In reality, even a true and complete catalog of the Universal Library, one that would correctly and succinctly list all the books by the numbers of their shelves, will exceed, of necessity, the number of characters allowed in each book, and much before having listed just a very small fraction of the collection. So, once the size of books is thus limited in the Library, a usable catalog displaying in full their places must spread over a large number of volumes that will be very hard to find if a catalog of the catalog isn’t at hand first. This constraint, however, is one that believably only a book with an unpronounceable number of pages would circumvent, had it been allowed in the Library’s setup. Nevertheless, Borges took care of surreptitiously letting slip into his Babelian stock of books a chimera of a like-kind, although having reserved the description of all its frightening details for another short story, more than a quarter of a century ahead. In The Library of Babel, he alludes to this oddity as “the formula and perfect compendium of all the rest”, later denominating it “The Book of Sand”.
If there is an appropriate numerical correspondent to an aberration like this, it should possibly be the set referred to by Cantor’s theories, the one dwelling between zero and one – or any two contiguous whole numbers – and whose elements never follow one another closely, there being infinities hiding betwixt every pair of them, no matter how near to each other they appear to be: including both covers, there’s no page of this compendium, all of them equally and inconceivably thin, from which countless other can’t be separated, it being impossible to find a complete text if it exceeds what fits into two open pages, since those apparently contiguous to both will certainly show a different work, and probably in a language that only God knows which – incidentally, this entity’s description appears as the last note to the Library of Babel story, out of the observation, attributed to Letizia Álvarez de Toledo, that the collection would be useless, had the Book of Sand existed. Borges most certainly intended to convey the analogy with Cantor’s work, yet it crumbles at the observation that it would require, to start with, that the text in each pair of open pages had been infinite like most decimals in the set of the Real numbers.
Given the monolithic setup that a Universal Library requires, which comprises books with a fixed number of pages, each containing a limited amount of characters, all resulting in a finite – albeit astronomical – collection (that in Borges’ story is believed by “some” to be infinite), the Book of Sand is indeed another disobedience Borges purposefully committed as regards the starting conditions he appeared willed to impose upon his very plot, possibly to endorse two of his intuitions: one, appearing at the start of the story, is about the hexagonal rooms in the Library being infinite in number; the other, coming at the end, is where he considers every combination of symbols to be somehow meaningful in at least one of the “Library’s secret tongues”. In sum, the Book of Sand looks to be that presage inherited from some that Cantor himself has had, about something lurking from within each pair of any contiguous whole numbers, which he believed to amount to a quantity inconceivably bigger than that of all these ones together and that, despite inhabiting also every minimal slice of space between any two seemingly close infinitesimal elements of the Real number series, is just the one and same infinity that only with the idea of ‘God’ it shares its disquieting ubiquity.

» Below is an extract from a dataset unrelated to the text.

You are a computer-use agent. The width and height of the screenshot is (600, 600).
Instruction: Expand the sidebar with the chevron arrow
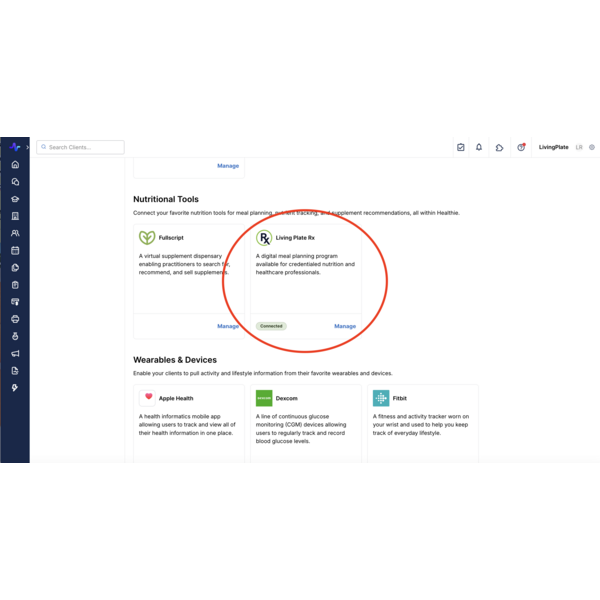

This is why this Book must be the single one of its kind. Another reason for its uniqueness, according to the short story it stars, is the apparent absence of gibberish in it, not to mention the basic set of symbols it uses, seemingly encompassing all those that already exist or (a mulling of mine) even that are possible. The first of these reasons may suggest that, since the infinite between zero and one would necessarily contain infinitely many sequences expected to correspond to meaningless texts, there couldn’t be any analogy, apart from the inexhaustible quantity of pages found between any two of them, linking those numbers and the Book, although it also hints at Borges’ intuition that every combination of characters would, in fact, mean something in any given so-called “secret tongue” of the Library. As to the second reason, in believing that all the existing written characters – rather than all the possible ones – already consist in a finite, albeit monstrous set, and, consequently, that the base of the number system that provides all their combinations is certainly inconceivably large, whereas each page is allowed to contain just some of them, one should consider the following: either a pair of open pages or one of them is a number with a relatively modest amount of digits or it is the Book itself a single infinitely large numeral; but if it is a page or pair of pages that correspond to a number (a finite one), then the book wouldn’t probably have infinitely many pages (each containing a finite amount of characters), unless it comprises infinitely many repetitions of them as well, all consisting of the numbers (finite ones) that exclusively furnish coherent texts (for, again, there’s apparently no garbage in the Book); finally, by the way, being capable of providing only coherent texts could also be the case of the infinite numeral that as a whole the Book would hypothetically consist in. These considerations won’t hold if all combinations of digits happen to ultimately issue texts coherent in any of the “secret tongues” of the Borgesian Library, although it remains in question which very large set of very large numerals or which specific infinite sequence of digits could stand for exclusively coherent combinations of characters in at least these non-secret languages we are used to.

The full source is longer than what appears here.